Two objections are being raised against Navalny. One is that he has been toying with Russian nationalism with his earlier slogan, “Stop feeding the Caucasus!” (Khvatit’ kormit’ Kavkaz!), but Putin’s support for Chechnya’s ruthless dictator Kadyrov through massive state subsidies has been a mainstay of his power. Moreover, most European center-right parties combine a mixture of three elements: economic liberalism, mild nationalism, and some religious values.
The other criticism of Navalny is that he does not have a full economic policy program, but the Russian democratic opposition is nowhere near achieving political power. It needs to concentrate on a few key questions to gain cohesion and popular support rather than splintering because of policy details. Navalny wisely tries to keep a broad front together by focusing on corruption.
The official economic debate in Russia is stuck. It remains ideologically frozen with a division between liberalism and statism. Even the combatants remain the same as in the 1990s, though they are twenty years older. The public discourse is repetitive and timid, since the freedom of expression has been reduced, and the participants know that the probability of implementing serious reform is minimal. It appears as an imitation of a debate, like a reshuffling of the deck chairs on the Titanic.

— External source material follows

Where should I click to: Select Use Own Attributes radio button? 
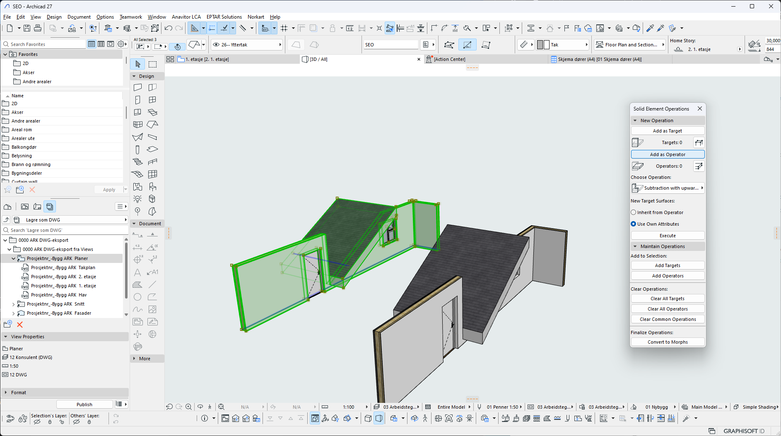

Alexei Kudrin’s Center for Strategic Research stands against Boris Titov’s Stolypin Club. Both groups agree that Russia suffers from near stagnation because of minimal growth in productivity, which is further depressed by the declining workforce. Kudrin wants to resolve this problem through structural reforms to stimulate supply, whereas Titov wants to jumpstart the economy with fiscal and monetary stimulus, which he alleges will somehow also stimulate productivity.
Kudrin and his systemic liberals have won Putin’s support when it comes to macroeconomic stability because Russia’s financial crash of August 1998 taught Putin that financial destabilization also means political destabilization. For the rest, the statists have won. The state sector expands steadily in spite of miserable economic and innovative performance, becoming more secretive and monopolistic. To the limited extent that Putin cares about technical progress, he expects it to come from the state-owned military-industrial complex. In foreign trade, he has chosen import substitution, protectionism, and the Eurasian Economic Union, taking his cue from Glaziev. Putin shows no credible interest in the reform of law enforcement or the judiciary.
This official economic discussion is stale because the economists do not really want to discuss the main problems—corruption and weak property rights. None of these problems can be solved without democratization. Both liberals and statists seem to agree on this, without saying so too loudly, but as a result, they have all lost touch with the real popular concerns.
Rather than improving technicalities, the economic debate needs to focus on Russia’s essential problem, the capture of the state by a small ruling elite. Navalny has done this by focusing on corruption and has thus risen to be the central political opponent of the current policy, as the undisputed opposition leader. He has transformed the Russian economic debate. It is no longer liberalism versus socialism that is the relevant paradigm but reform versus corruption.
The new Russian government in May 2018 showed that Putin was not interested in any reform or change. Many ministers changed, but most could be described as technocrats, lacking particular views and political platforms. Their main property is loyalty to Putin. Kudrin did not get a government job but was appointed head of the apolitical Auditing Chamber, which has not had any impact under Putin.
Conclusion
Where Is Russia Going, and What Should the West Do?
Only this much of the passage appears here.